As delivery can fail, this gets you "at most once" processing (which is why this approach by itself it not enough to drive a persistent job queue).

A caveat with LISTEN/NOTIFY is that it doesn't scale due to locking [1].

[1]: https://www.recall.ai/blog/postgres-listen-notify-does-not-s...

What are you thoughts on using Redis Streams or using a table instead of LISTEN/NOTIFY (either a table per topic or a table with a compound primary key that includes a topic - possibly a temporary table)?

I've not used Redis Streams, but it might work. I've seen folks advise against PG, in favor of Redis for job queues.

> using a table instead of LISTEN/NOTIFY

What do you mean? The job queue is backed by a PG table. You could optionally layer LISTEN/NOTIFY on top.

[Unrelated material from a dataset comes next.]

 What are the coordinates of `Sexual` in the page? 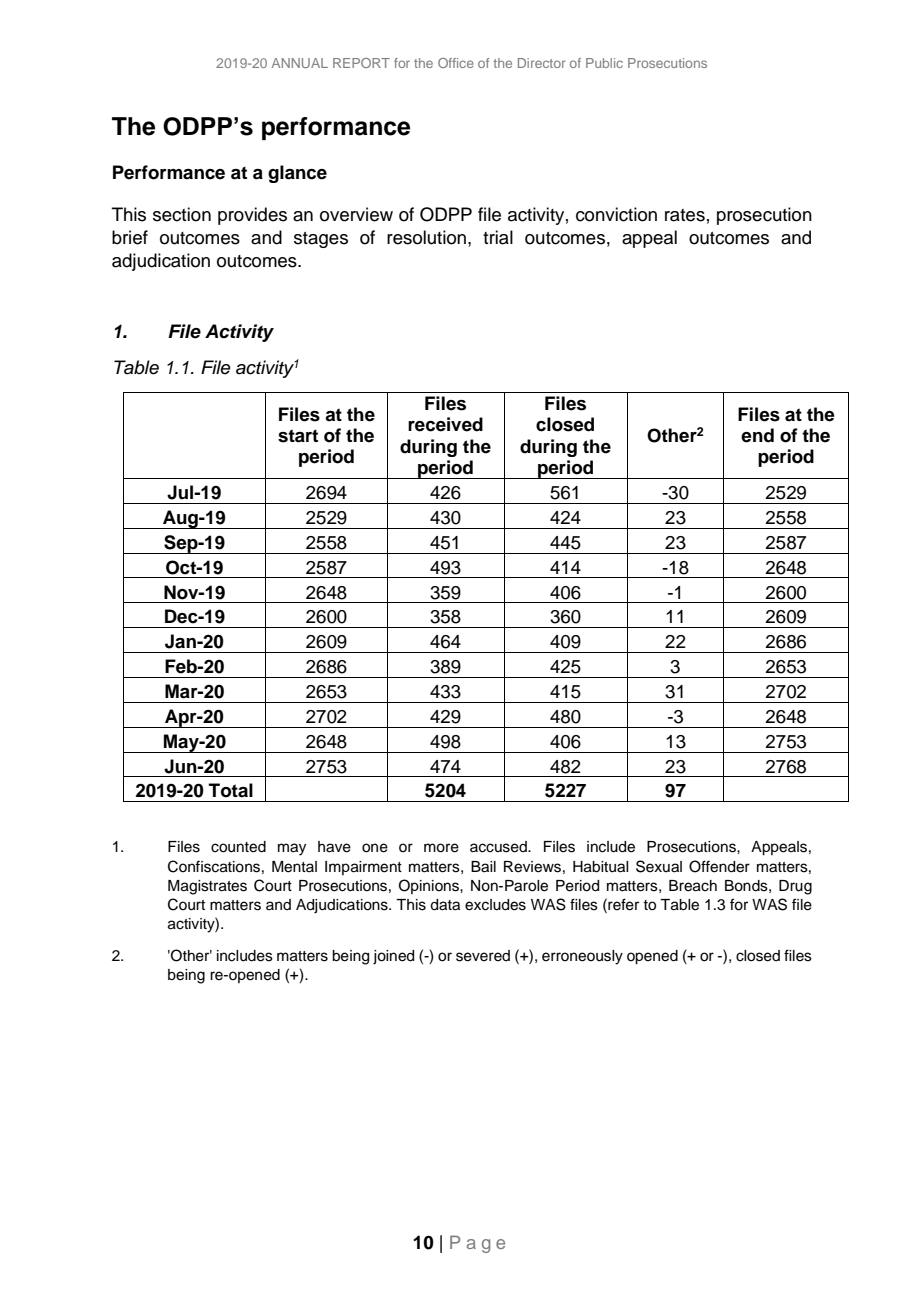 It's located at (659, 866).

I've had success with a table with compound, even natural primary keys, yes. Think "(topic, user_id)". The idea is to allow for PARTITION BY should the physical tables become prohibitively large. The downsides of PARTITION BY don't apply for this use case, the upsides do (in theory - I've not actually executed on this bit!).

Per "topic", there's a set of workers which can run under different settings (e.g. number of workers to allow horizontal scaling - under k8s, this can be automatic via HorizontalPodAutoscaler and dispatching on queue depth!).

They're proposing doing it in one transaction as a heartbeat.

> - If you find an unlocked task in 'executing', you know the processor died for sure. No heuristic needed

Yes, and that cannot work: if a task is unlocked but in 'executing' state, how was it unlocked but its state not updated?

If a worker/processor dies abruptly, it will neither unlock nor set the state appropriately. It won't have the opportunity. Conceptually, this failure mode can always occur (think, power loss).

If such a disruption happened, yet you later find tasks unlocked, they must have been unlocked by another system. Perhaps Postgres itself, with a killer daemon to kill long-running transactions/locks. At which point we are back to square one: the job scheduling should be robust against this in the first place.

This is exactly what we're doing. Works like a charm.

Don't have to keep transaction open. What I do is:

1. Select next job

2. Update status to executing where jobId = thatJob and status is pending

3. If previous affected 0 rows, you didn't get the job, go back to select next job

If you have "time to select" <<< "time to do" this works great. But if you have closer relationship you can see how this is mostly going to have contention and you shouldn't do it.